Development of a Zebrafish model for primary ciliary dyskinesia to validate gene editing approaches applied ex-vivo

Gene therapy aims to restore the normal structure and function of the respiratory cilia of PCD patients. The cells, obtained by nasal brushing, will be cultured and tested before and after treatment with instrumental, cellular, and molecular systems to evaluate the changes and the restoration of normal ciliary function. To confirm the applicability and feasibility of this approach, we intend to demonstrate that it is possible to develop personalized gene therapy for PCD to correct the genetic defect and restore ciliary motility with a significant clinical improvement. This represents the experimental basis to start a preclinical study on the Zebrafish model.
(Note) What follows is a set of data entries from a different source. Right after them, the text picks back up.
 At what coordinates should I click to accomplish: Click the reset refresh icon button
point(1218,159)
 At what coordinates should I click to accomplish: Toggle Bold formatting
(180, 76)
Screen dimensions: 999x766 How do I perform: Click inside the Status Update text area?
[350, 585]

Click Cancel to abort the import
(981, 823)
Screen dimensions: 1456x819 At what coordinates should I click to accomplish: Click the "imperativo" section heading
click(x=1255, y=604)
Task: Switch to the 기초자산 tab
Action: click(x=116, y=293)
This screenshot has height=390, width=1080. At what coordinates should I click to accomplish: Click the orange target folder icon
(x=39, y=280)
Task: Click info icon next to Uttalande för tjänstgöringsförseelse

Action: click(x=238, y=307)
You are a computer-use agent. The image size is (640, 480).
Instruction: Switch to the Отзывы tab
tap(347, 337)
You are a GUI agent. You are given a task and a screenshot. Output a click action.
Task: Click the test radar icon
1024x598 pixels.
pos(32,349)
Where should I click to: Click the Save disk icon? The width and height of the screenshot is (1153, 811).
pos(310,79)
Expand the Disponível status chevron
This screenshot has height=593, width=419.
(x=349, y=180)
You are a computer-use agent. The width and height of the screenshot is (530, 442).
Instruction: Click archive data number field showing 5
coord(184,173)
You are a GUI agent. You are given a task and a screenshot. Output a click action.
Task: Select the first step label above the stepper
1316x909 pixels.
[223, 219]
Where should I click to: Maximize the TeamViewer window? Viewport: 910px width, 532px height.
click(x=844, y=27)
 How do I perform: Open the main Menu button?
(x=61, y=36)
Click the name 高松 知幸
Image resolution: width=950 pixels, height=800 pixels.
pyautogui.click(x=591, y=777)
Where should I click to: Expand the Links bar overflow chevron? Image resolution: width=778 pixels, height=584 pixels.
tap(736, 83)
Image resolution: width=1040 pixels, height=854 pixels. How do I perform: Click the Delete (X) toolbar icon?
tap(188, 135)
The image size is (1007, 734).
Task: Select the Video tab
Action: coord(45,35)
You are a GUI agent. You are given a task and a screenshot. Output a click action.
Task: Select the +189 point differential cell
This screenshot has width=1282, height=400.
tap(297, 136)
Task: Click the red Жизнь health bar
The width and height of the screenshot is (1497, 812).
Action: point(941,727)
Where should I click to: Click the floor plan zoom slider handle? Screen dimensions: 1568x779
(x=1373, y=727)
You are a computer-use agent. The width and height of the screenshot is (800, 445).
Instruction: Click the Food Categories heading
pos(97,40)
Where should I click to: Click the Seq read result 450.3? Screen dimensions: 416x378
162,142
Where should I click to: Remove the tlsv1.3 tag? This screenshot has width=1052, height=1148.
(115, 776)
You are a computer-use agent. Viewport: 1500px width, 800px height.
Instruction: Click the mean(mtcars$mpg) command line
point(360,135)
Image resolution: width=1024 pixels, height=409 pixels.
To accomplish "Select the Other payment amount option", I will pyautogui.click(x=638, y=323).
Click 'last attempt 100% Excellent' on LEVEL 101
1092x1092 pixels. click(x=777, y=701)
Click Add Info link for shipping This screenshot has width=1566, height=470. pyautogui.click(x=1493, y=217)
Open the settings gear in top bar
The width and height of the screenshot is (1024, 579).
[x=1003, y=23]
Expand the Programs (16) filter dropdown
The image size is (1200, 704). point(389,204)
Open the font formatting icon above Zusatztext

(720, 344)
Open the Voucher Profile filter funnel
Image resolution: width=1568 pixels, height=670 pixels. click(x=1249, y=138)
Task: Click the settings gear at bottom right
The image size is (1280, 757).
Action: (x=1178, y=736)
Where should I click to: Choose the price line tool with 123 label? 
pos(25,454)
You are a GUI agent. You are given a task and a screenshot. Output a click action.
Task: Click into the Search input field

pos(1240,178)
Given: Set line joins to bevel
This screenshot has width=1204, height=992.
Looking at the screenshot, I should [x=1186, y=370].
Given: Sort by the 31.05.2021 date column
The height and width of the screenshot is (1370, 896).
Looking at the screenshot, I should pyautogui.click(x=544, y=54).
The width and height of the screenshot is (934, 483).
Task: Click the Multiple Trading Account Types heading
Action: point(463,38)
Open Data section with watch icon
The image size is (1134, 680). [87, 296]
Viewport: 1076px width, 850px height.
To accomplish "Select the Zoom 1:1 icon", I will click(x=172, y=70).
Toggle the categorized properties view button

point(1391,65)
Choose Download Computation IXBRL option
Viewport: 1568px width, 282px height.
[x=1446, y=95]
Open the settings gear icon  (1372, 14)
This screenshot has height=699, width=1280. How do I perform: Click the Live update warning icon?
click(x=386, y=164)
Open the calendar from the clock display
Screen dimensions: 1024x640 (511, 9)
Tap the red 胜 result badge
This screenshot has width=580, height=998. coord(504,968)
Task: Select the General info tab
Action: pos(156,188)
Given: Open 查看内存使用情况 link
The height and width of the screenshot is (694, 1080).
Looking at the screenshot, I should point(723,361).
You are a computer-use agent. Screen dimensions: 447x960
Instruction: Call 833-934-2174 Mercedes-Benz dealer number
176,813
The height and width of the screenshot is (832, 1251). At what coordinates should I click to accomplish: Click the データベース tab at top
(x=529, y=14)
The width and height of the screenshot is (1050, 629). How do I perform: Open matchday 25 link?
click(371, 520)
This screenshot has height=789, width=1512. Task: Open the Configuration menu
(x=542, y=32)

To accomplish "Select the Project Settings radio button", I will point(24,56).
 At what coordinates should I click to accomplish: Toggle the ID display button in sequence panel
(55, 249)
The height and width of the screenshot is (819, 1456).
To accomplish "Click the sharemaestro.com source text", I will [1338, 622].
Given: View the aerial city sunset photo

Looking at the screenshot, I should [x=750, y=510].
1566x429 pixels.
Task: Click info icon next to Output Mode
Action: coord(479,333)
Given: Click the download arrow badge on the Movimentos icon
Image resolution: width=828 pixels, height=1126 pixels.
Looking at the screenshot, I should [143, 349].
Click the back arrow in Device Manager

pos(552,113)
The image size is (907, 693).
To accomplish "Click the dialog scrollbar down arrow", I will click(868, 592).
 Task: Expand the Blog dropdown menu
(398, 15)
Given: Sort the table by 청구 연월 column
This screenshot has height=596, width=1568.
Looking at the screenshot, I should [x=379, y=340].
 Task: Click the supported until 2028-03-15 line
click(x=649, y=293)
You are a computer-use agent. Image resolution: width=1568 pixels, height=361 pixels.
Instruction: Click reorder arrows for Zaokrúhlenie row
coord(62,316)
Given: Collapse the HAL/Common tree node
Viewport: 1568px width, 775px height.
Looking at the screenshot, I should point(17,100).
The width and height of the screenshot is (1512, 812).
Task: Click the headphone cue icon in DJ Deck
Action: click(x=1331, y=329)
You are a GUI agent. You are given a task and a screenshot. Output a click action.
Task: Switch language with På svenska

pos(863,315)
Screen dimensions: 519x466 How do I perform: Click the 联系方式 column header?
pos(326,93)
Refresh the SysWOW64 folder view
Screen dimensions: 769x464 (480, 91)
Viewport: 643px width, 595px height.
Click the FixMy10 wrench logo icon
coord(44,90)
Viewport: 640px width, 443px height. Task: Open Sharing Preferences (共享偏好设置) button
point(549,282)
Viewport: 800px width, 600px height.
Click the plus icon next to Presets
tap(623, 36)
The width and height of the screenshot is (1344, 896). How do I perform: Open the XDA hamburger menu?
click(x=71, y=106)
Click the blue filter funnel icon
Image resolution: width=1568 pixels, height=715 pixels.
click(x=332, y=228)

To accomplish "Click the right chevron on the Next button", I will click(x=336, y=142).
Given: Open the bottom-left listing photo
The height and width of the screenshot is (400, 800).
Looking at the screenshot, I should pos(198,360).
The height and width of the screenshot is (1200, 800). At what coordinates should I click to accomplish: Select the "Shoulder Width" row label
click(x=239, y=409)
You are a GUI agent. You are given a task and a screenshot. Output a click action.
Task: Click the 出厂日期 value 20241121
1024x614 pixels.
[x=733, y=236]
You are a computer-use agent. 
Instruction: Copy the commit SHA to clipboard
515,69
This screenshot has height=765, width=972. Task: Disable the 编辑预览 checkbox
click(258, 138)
Zebrafish mutants for PCD causing genes can be used as a model that replicates the pathology of PCD regarding etiology, pathophysiology, symptomatology, and response to therapeutic intervention. The Zebrafish olfactory pit cilia resemble multiple motile cilia of the human respiratory tract and the use of zebrafish for whole animal testing is an important stage in gene therapy development, providing proof of principle of true efficacy as well as safety in vivo. Analysis of the structural and localization correction of proteins will be used as an outcome measure to evaluate the impact of gene editing on ciliary structure and function in both human cell cultures and zebrafish (immunofluorescence and high-speed video microscopy analysis). Replacement of mutation with wild-type sequence will be confirmed by nucleic acid sequencing.